I’ve taken my bows, my curtain calls. You brought me fame and fortune and everything that goes with it. I thank you all. — We Are the Champions, Queen
I’m going to be a tad harsh on a fabulous card in a favorite suit. The wands embody creativity, after all, and I call myself a poet. Some days call for tough love, baby.
The Rider-Waite-Smith Six of Wands highlights belief in others, a celebration of victory that could happen prematurely, as Waite would have it. That the creators of the Mythical Goddess Tarot, Katherine Skaggs and Sage Holloway made their equivalent card the card of Forgiveness says plenty on a similar credulous note: Yes. I believe in others, so much that I forgive, forgive, forgive.
Those wands in the crowd might smack that man off his high horse momentarily. I can’t say Pia Mellody, author of Facing Codependence would condone such action, but she might agree on a theory that placed him there.

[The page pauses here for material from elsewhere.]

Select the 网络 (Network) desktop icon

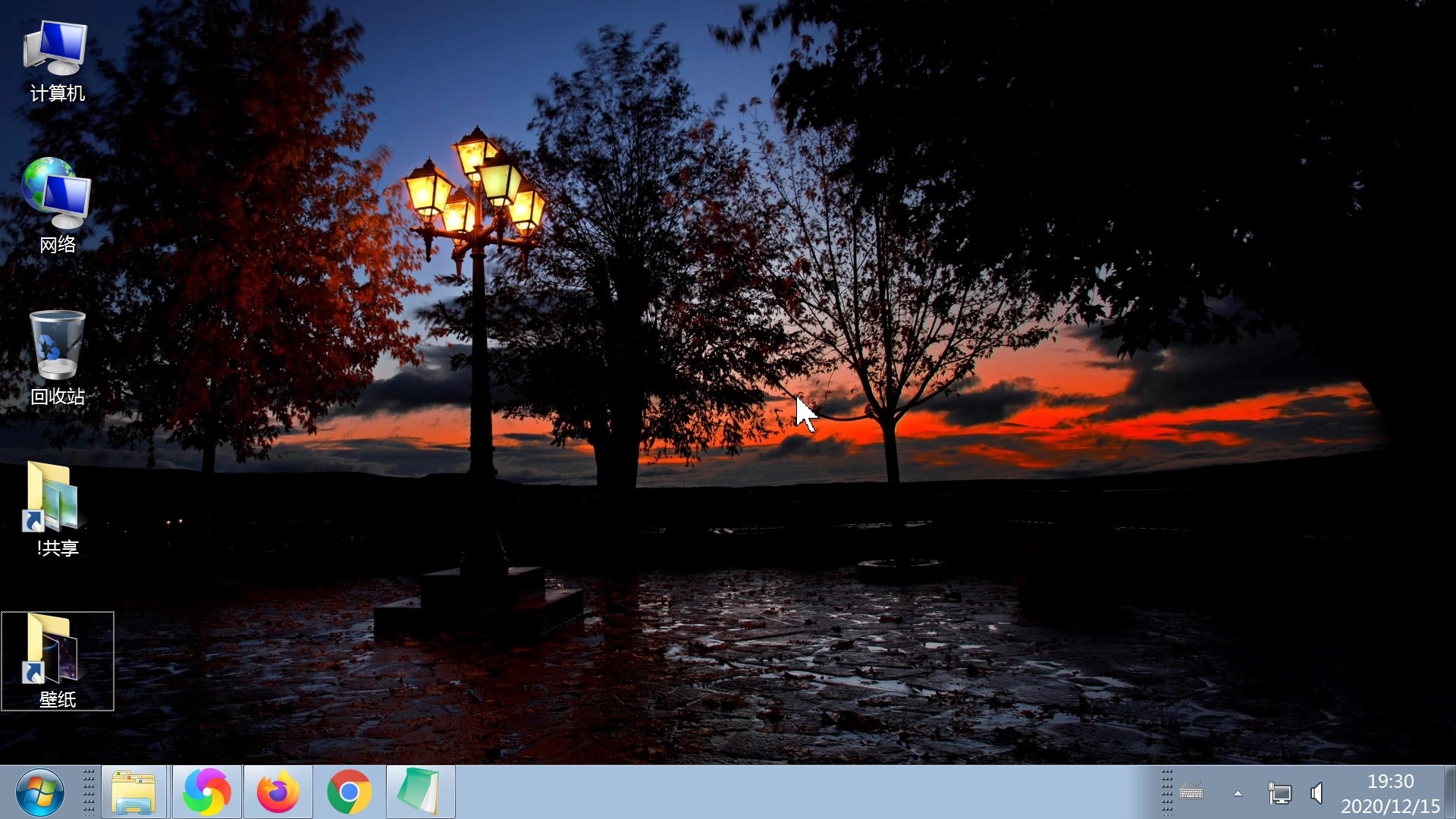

The central figure of the card could be someone who had known what she terms “falsely empowering” abuse as a child.
“falsely empowering” abuse
“these children receive a false sense of superiority over others in terms of value or worth, which sabotages relationships just as much as the message of being less than others does.” (Mellody, 8)
Mellody also argues that codependents have what she calls other-esteem, based on externals, such as who they know, how they look, what kind of car they drive, the degrees they have earned, and so on.
a sense of self-worth that is based upon what one has done or upon the behavior and opinions of others. “The problem is that the source of other-esteem is outside the self and thus vulnerable to changes beyond one’s control. One can lose this exterior source of esteem at any time, so other-esteem is fragile and undependable.” (Mellody, 9)
All the same, we need optimism. We want others to cheer us on. That’s why I might do something a little different next week — instead of drawing my two words from a print text, I might take them from two blogs written by two other people, to champion them a little.
Your suggestions are welcome. Thanks for the read.